[[ Given data open ]]
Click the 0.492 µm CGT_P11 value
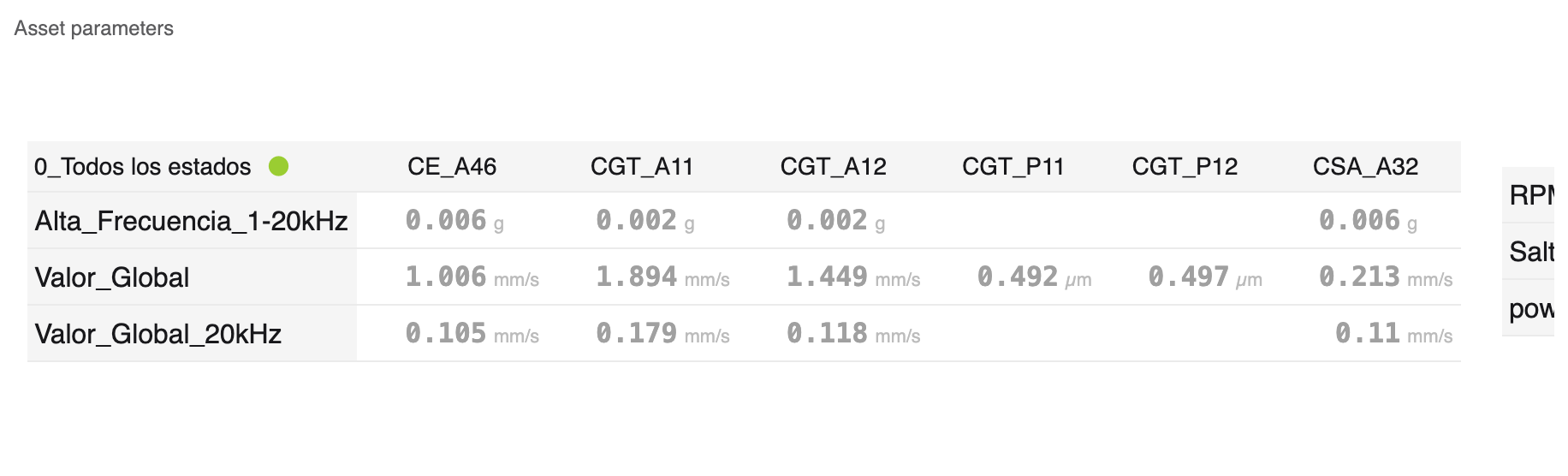The image size is (1568, 476). tap(1034, 277)
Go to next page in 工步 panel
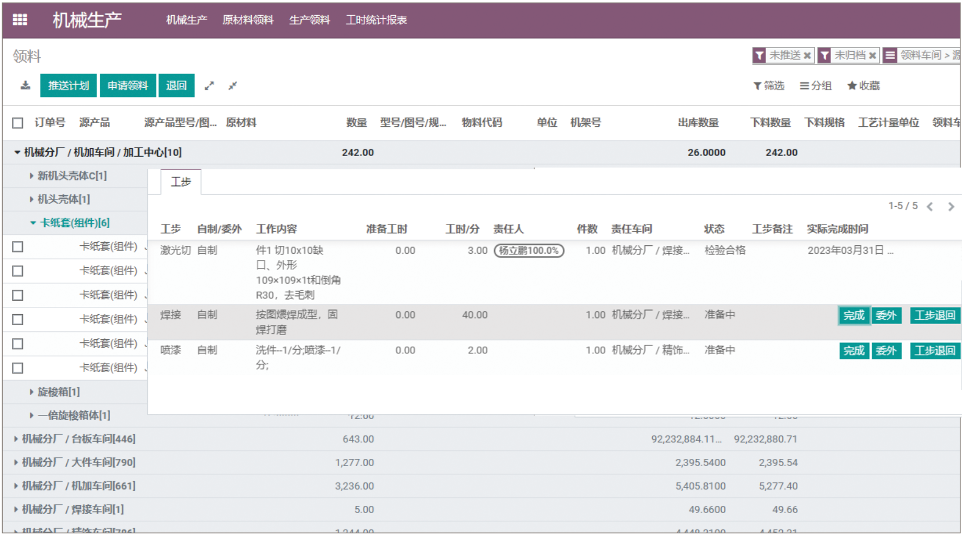Screen dimensions: 962x535 [x=950, y=207]
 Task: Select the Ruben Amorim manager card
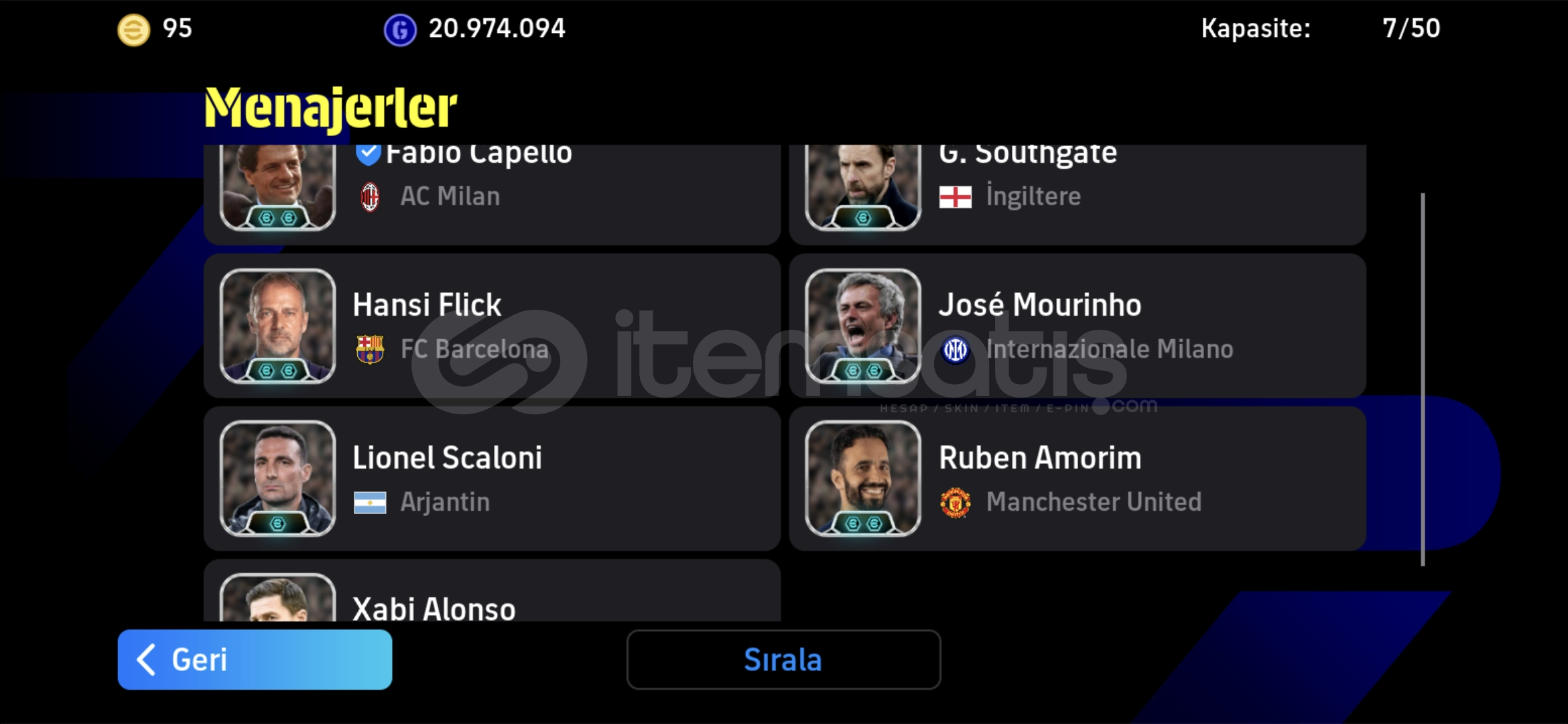tap(1077, 479)
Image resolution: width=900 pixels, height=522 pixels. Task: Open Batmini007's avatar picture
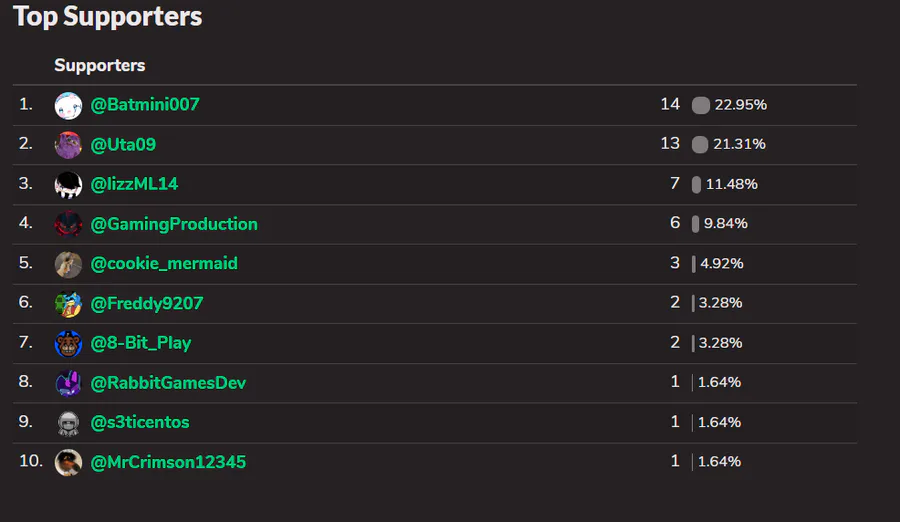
[[ Given data closed ]]
Could you retype all the entries exactly, skipping the pictures?

# Answer section:
Click the 0.492 µm CGT_P11 value
The image size is (1568, 476). tap(1034, 277)
Go to next page in 工步 panel
Screen dimensions: 962x535 [x=950, y=207]
 Task: Select the Ruben Amorim manager card
tap(1077, 479)
Image resolution: width=900 pixels, height=522 pixels. Task: Open Batmini007's avatar picture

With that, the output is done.